No, it's not the insurance company's fault on that one, that's my good ol' employer. And I understand the theory that my salary should always be rising. Doggoneit though I wish it were! I HATE THIS! We've had to make some very drastic cuts this year because of losing >40% of our income - and now to be slapped with this...just no pleasantness about it!

 

Sigh.

 

On with the world, though....

 

It is what it is.

 

I just feel the need to gripe and whine today. I can't believe what a GRRR process this is and then to aggravate it with these insurance issues...and then time is ticking so so very slowly.

 

Will this even be a possibility? I do not know. That remains to be seen. Given a 40% salary reduction that we are still struggling with and max possible deductions and OOP-Max's, well...this may be a stretch. And that just bites. But it will be next year before I know the answer to that.

 

Which means to continue with this gall-derned "unweightloss" program.

 

This program is so laughable to me. My unassurance company requires you to "fail".

 

Why bother with the expense then?

 

I think my problem is that I want to know how this all turns out! I've said before I don't deal well with uncertainty and it's still true.

 

I've satisfied just about all the requirements my unassurance company has.

 

Psych consult = done

Nutritionist visit = done

Letters of medical necessity from all following physicians = done

Clearance from Cardiologist for a non-existent issue = done

 

All I have left is a physical and letter of medical necessity by and from the surgeon and bloodwork (TSH test), as well as to fail the six month ridiculous "unweightloss" program.

 

So why do all this if 1) turns out I can't afford it or 2) turns out my unassurance company will deny it or 3) who knows what kind of poppycock excuse they'll come up with.

 

I want to feel like there is hope to work toward. And I do not. I want to feel like it is worthwhile and useful for me to continue with the "unweightloss" program. And I do not. I want to feel like I am moving forward. And I do not. I want to feel like five more months and I am officially onto a new life. And I definitely do not!

 

Sigh.

 

Is this unassurance quagmire a sign?

 

Should I be on my husband's coverage aferall? That requires a 2 year history which I don't have...but it is better coverage.

 

Will my husband get a new and better paying job negating all this worry I have about the financial issues?

 

Do I pursue a new job myself?

 

I hate that the business world has developed into a place where loyalty is no longer desired or even rewarded. I want to be loyal to a company. But I can't give them what they can't give me! I started with this company feeling as though - 'wow, they really want to take care of me'. Now that feeling is - 'wow, they really do not care about me!' I'd be fine if the pendulum swung to the middle - but it is now absolutely about the bottom line. Interestingly enough, moral is quite low. There will be repercussions for this, but when and how drastic are yet to be seen.

 

I started today with the notion that I would be begging for time to speed up a smidge.
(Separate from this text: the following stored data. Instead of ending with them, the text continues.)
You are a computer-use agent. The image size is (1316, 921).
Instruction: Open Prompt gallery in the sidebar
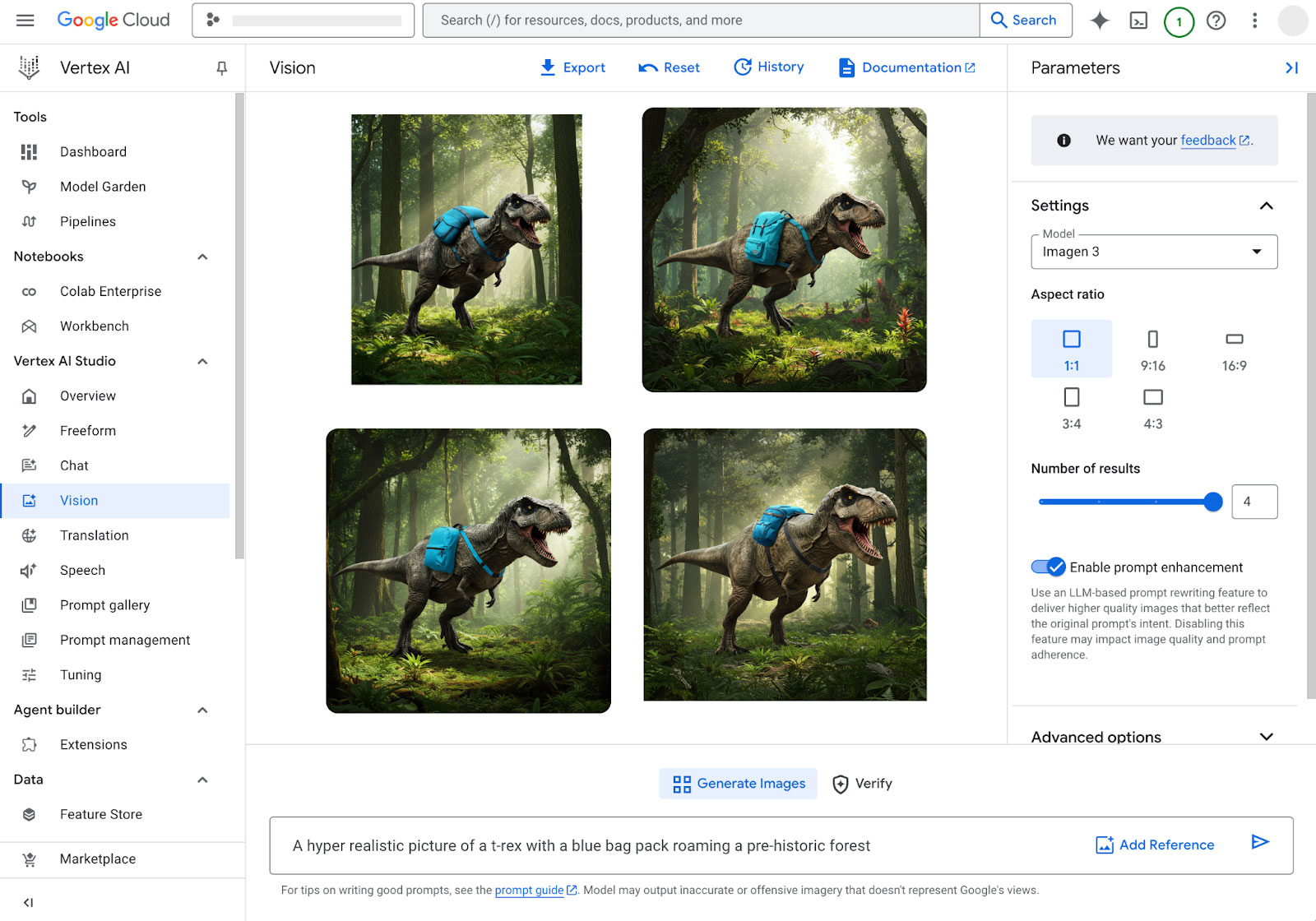[x=104, y=605]
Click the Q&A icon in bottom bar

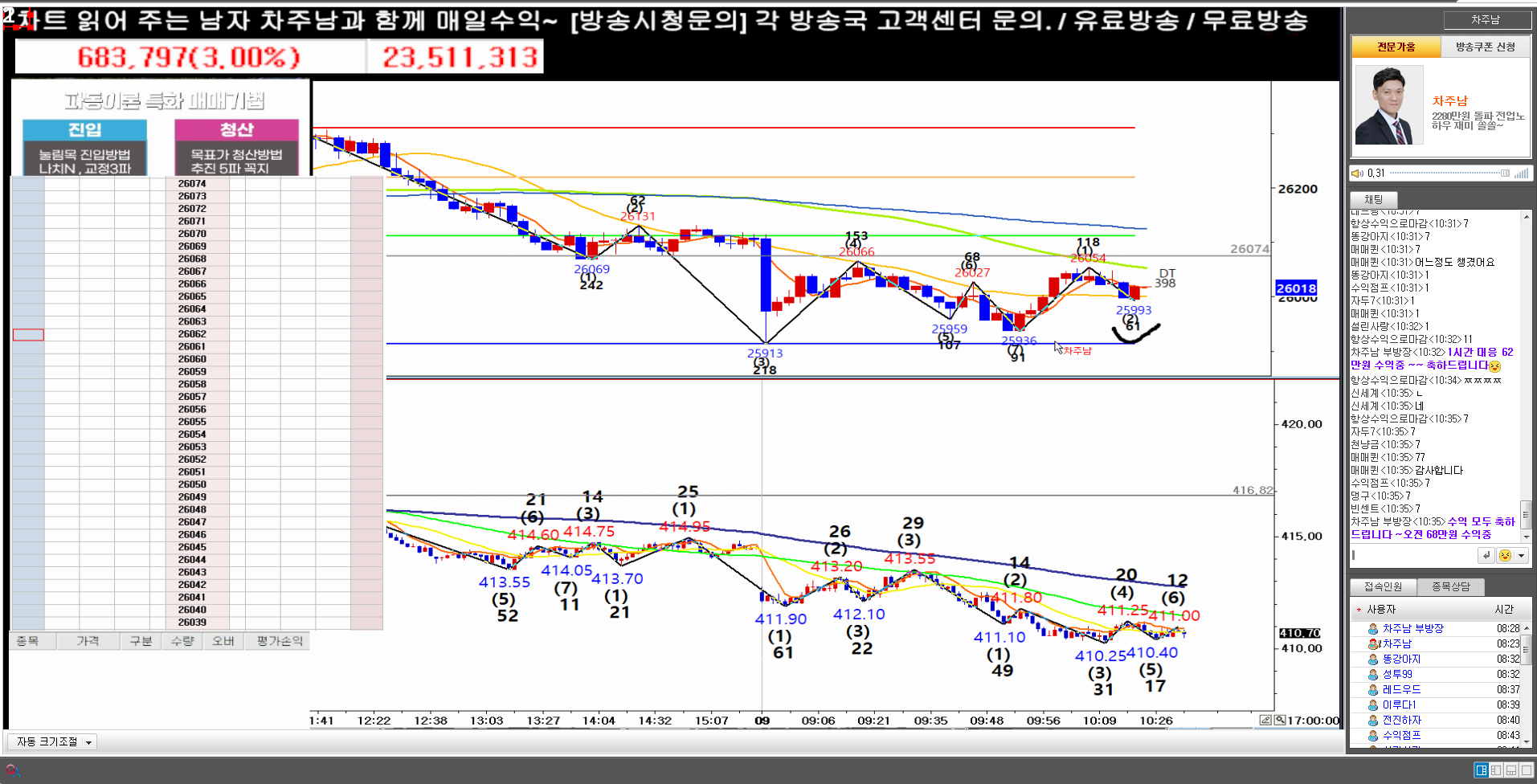12,771
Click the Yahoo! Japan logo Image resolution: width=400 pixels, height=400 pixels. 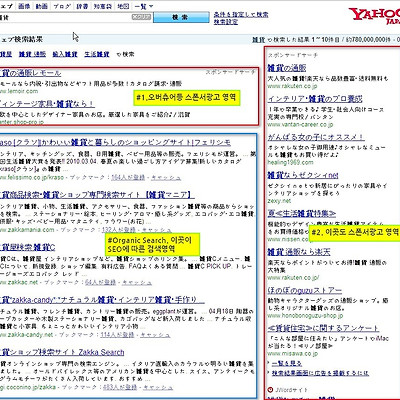374,16
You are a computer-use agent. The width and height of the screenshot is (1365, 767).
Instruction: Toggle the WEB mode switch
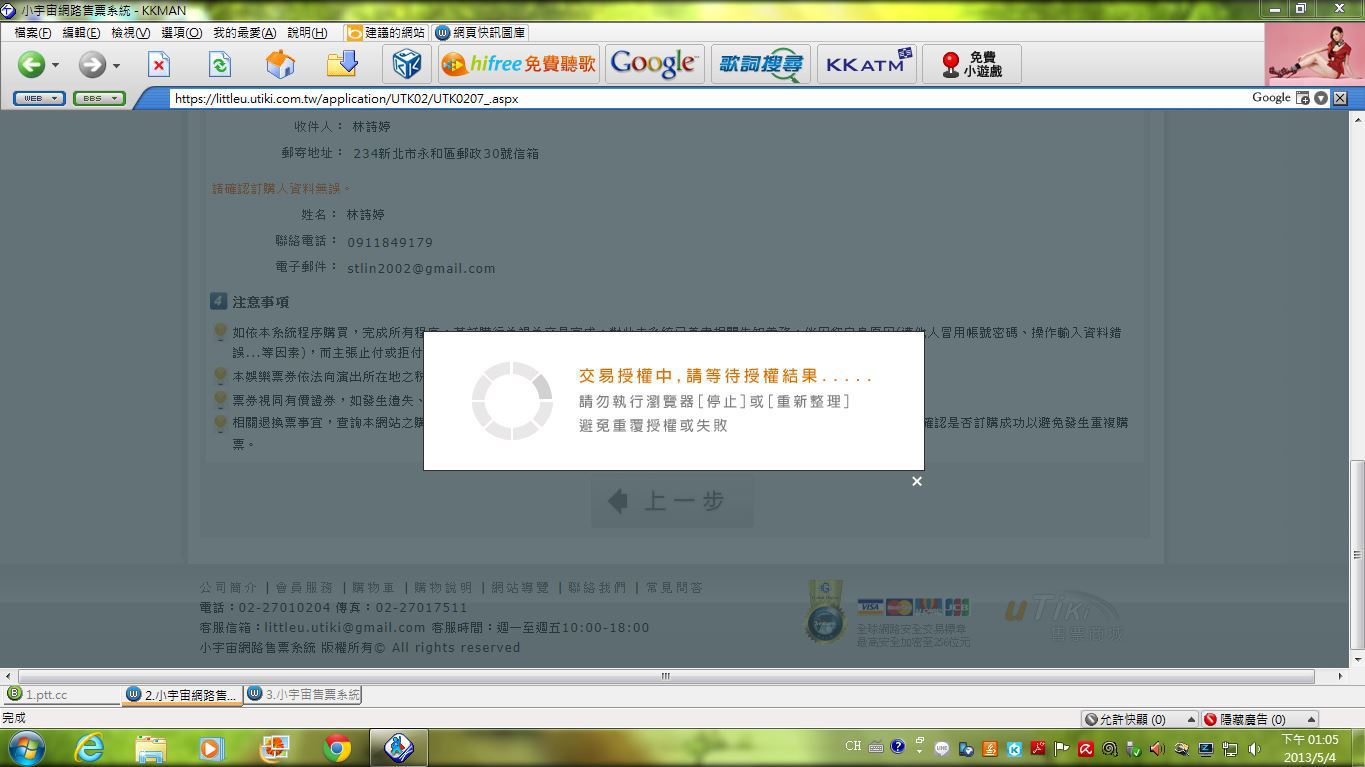[x=39, y=98]
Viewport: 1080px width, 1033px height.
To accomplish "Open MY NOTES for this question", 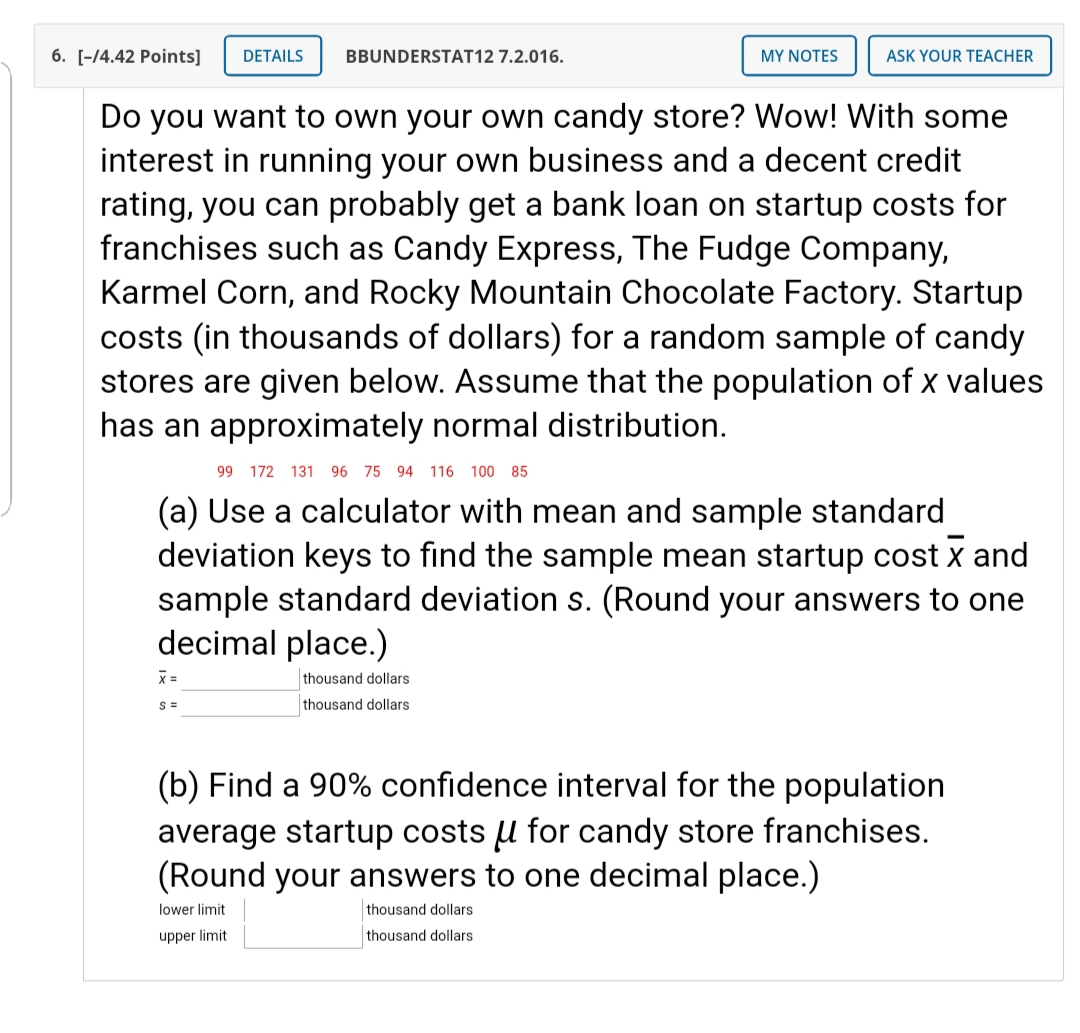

If that would happen I could at least get closer to having some answers. But it's not so much about that as a true whine-fest. Not my normal modus operandi, I believe, but it is something that does happen with me periodically.

 

And so now maybe I can get on with it. This is out of my system - although that isn't really true. This will fester with me for quite awhile.

 

I feel like this whole year has been about being slapped down. And while my husband and I both are fortunate, thus far, in being able to keep our jobs, we are certainly, as are most everyone else, enduring a year we did not quite foresee. Will this - CAN THIS - turn around?

 

I have to chuckle - I think my aggravation with the unassurance slaps is really because of all the fear and worry I am really feeling about everything else. I can generally roll with the punches pretty well - but sometimes the punches I react to are not really what I'm upset about.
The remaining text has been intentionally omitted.